Capítulo 11
Texas en 1867 estaba sometido al férreo control del gobierno militar del general de la Unión Phil Sheridan. Este había defenestrado al gobernador James W. Throckmorton y nombró para el cargo a su propio gobernador, E. M. Pease. Pease, un hombre de paja del Ejército del Norte a las órdenes de políticos radicales de Washington, pronto sería sustituido por otro gobernador militar, E. J. Davis, pero las condiciones siguieron siendo las mismas.
Solo aquellos que habían firmado el «Juramento Ironclad»[7] podían votar. Los soldados de la Unión hacían largas colas frente a las urnas electorales. Todos los simpatizantes de los sureños habían sido expulsados de sus cargos. Jueces, alcaldes, sheriffs… fueron reemplazados por lo que los texanos llamaban «scalawags»[8], si los chaqueteros eran del Sur, y «carpetbaggers»[9] si eran del Norte. Milicias armadas de chaquetas azules llamados «Reguladores» impusieron, o intentaron imponer, la voluntad del gobernador, y turbas de asediadores unionistas, medio controlados por los políticos, se asentaron en el territorio como una plaga de langostas.
Los efectos de la avaricia carroñera y los tejemanejes de los políticos campaban a sus anchas, afanados por confiscar propiedades y hogares y forrarse los bolsillos con las tasas y los impuestos. El Ejército Regular, como era habitual, quedó atrapado en medio y mayormente se quedaba al margen o se dedicaba a la inútil tarea de intentar contener las incursiones de los sanguinarios comanches y kiowas que habían penetrado hasta el territorio central de Texas. Esas Fieras de las Llanuras defendían con uñas y dientes su último territorio libre, que se extendía desde el profundo México hasta el río Cimarrón en el norte.

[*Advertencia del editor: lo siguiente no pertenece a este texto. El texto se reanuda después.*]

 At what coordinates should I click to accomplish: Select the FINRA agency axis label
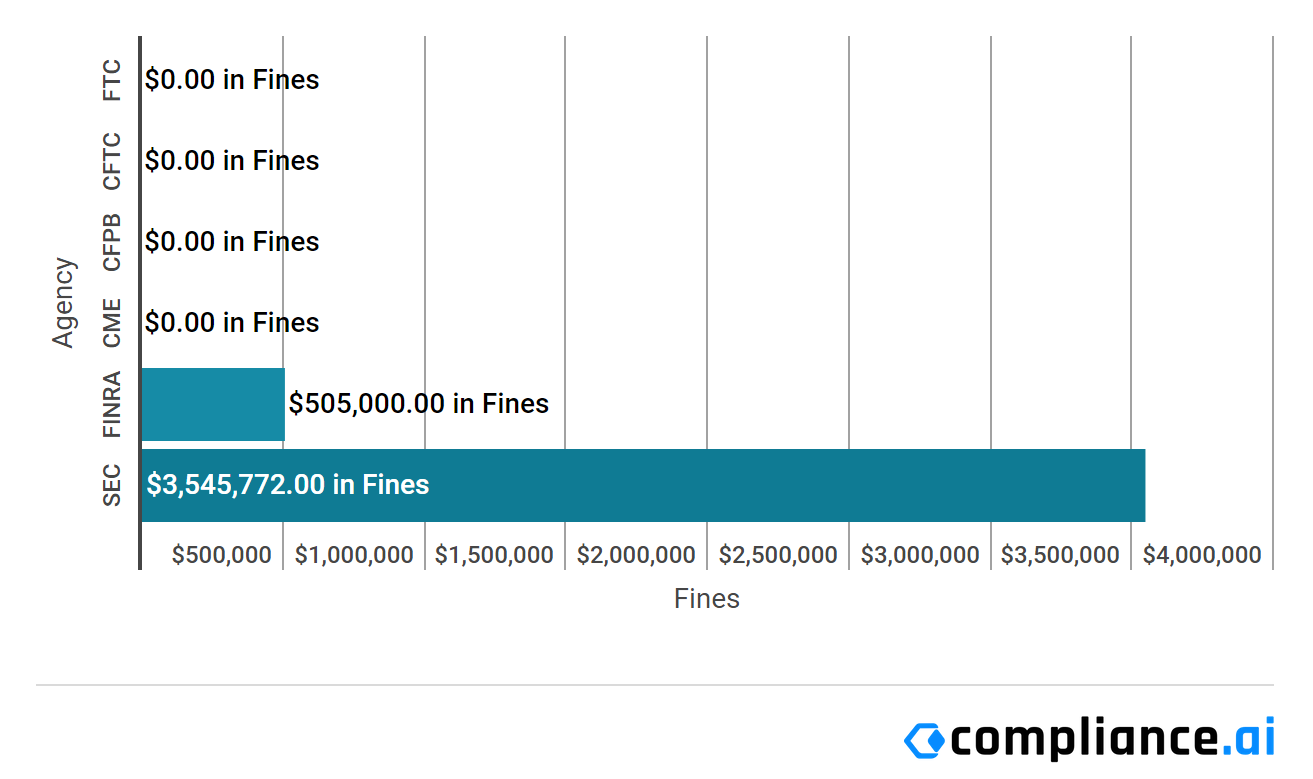coord(112,404)

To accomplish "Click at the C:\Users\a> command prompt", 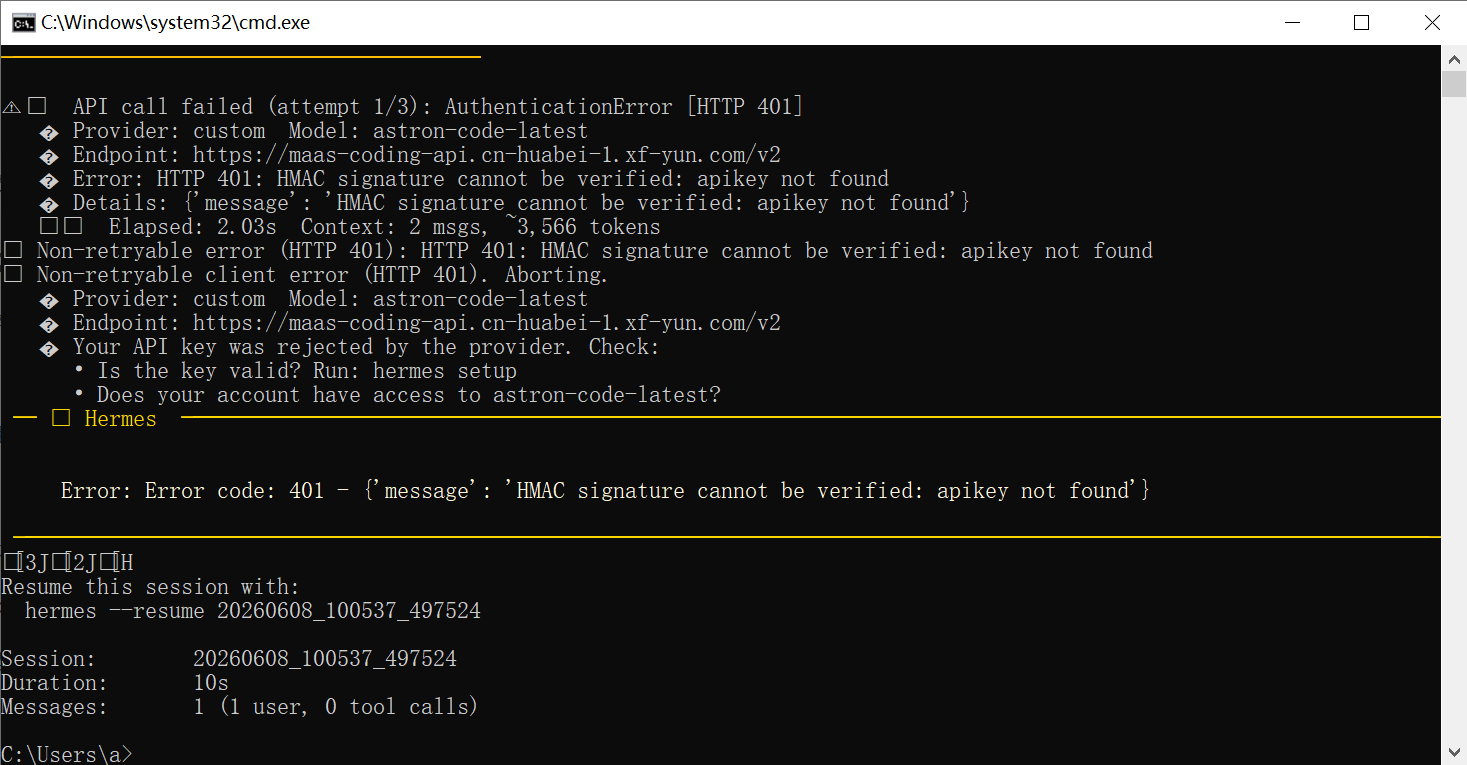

Los nombres de rebeldes salvajes iban adquiriendo sangrienta reputación; Cullen Baker, el demonio de Luisiana, se estaba haciendo famoso. El capitán Bob Lee, que había estado a las órdenes del incomparable Bedford Forrest en Tennessee, estaba librando una pequeña guerra contra las Ligas de la Unión lideradas por Lewis Peacock. Operando desde los condados de Fannin, Collins y Hunt, Lee estaba incendiando el noreste de Texas. Ya le habían puesto precio a su cabeza. Bill Longley, el frío asesino de Evergreen, se encontraba en búsqueda y captura, y más al sur, por los condados de DeWitt y de Gonzales, estaba el clan de los Taylor. Liderados por el excapitán confederado Creed Taylor, tenía bajo sus órdenes a sus hermanos Josiah, Rufus, Pitkin, William y Charlie… y a sus hijos Buck y Jim, y a todo un ejército de una segunda generación.
Procedentes de ambas Carolinas, Georgia y Alabama, los Taylor luchaban bajo el siguiente lema familiar, grabado a fuego en su sangre desde el nacimiento: «Quienquiera que derrame sangre de un Taylor, debe morir por la mano de un Taylor». Y no era una metáfora. Ciudades enteras se vieron aterrorizadas por los tiroteos entre los Taylor, sus familiares y amigos… y los Reguladores liderados por Bill Sutton y su séquito. Eran duros y malvados; empeñados en defender sus «popriedades»; nunca habían sido derrotados y tenían la intención de dejarlo bien claro.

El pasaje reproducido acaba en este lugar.